--- Task input ---

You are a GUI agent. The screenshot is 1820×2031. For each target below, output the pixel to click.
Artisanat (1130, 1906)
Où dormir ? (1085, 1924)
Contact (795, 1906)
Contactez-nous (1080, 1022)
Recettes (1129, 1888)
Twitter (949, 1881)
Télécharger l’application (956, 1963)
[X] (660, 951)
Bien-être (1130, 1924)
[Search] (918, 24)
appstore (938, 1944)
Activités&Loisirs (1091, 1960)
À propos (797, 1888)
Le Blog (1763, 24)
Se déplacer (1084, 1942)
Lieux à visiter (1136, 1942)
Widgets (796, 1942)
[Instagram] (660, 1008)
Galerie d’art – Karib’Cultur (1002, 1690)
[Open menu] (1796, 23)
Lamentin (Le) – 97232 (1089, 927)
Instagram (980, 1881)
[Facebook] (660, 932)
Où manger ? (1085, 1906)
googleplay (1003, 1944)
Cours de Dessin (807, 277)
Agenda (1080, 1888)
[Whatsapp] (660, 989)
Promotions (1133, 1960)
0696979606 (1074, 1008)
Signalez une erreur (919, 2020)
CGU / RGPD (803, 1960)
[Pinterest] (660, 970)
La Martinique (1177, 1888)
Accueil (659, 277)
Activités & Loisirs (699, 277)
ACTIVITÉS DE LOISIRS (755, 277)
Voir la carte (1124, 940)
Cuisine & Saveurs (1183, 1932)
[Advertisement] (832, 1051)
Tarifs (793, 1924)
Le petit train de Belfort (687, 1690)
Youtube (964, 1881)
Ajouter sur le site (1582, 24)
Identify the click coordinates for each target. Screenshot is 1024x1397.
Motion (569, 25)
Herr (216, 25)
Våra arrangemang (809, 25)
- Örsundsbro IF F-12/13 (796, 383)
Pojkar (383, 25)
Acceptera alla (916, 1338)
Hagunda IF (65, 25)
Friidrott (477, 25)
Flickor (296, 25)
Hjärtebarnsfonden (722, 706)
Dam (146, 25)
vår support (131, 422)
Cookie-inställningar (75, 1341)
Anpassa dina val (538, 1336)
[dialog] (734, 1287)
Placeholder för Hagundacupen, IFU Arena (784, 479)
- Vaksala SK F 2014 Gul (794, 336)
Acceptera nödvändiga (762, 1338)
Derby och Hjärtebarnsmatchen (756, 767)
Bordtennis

---

▸ Instructions to follow: Your answer should consist solely of the lines above from the line with "[Open menu] (1796, 23)" to the line with "Le petit train de Belfort (687, 1690)", both included, reproduced exactly.

▸ Response to this exercise:
[Open menu] (1796, 23)
Lamentin (Le) – 97232 (1089, 927)
Instagram (980, 1881)
[Facebook] (660, 932)
Où manger ? (1085, 1906)
googleplay (1003, 1944)
Cours de Dessin (807, 277)
Agenda (1080, 1888)
[Whatsapp] (660, 989)
Promotions (1133, 1960)
0696979606 (1074, 1008)
Signalez une erreur (919, 2020)
CGU / RGPD (803, 1960)
[Pinterest] (660, 970)
La Martinique (1177, 1888)
Accueil (659, 277)
Activités & Loisirs (699, 277)
ACTIVITÉS DE LOISIRS (755, 277)
Voir la carte (1124, 940)
Cuisine & Saveurs (1183, 1932)
[Advertisement] (832, 1051)
Tarifs (793, 1924)
Le petit train de Belfort (687, 1690)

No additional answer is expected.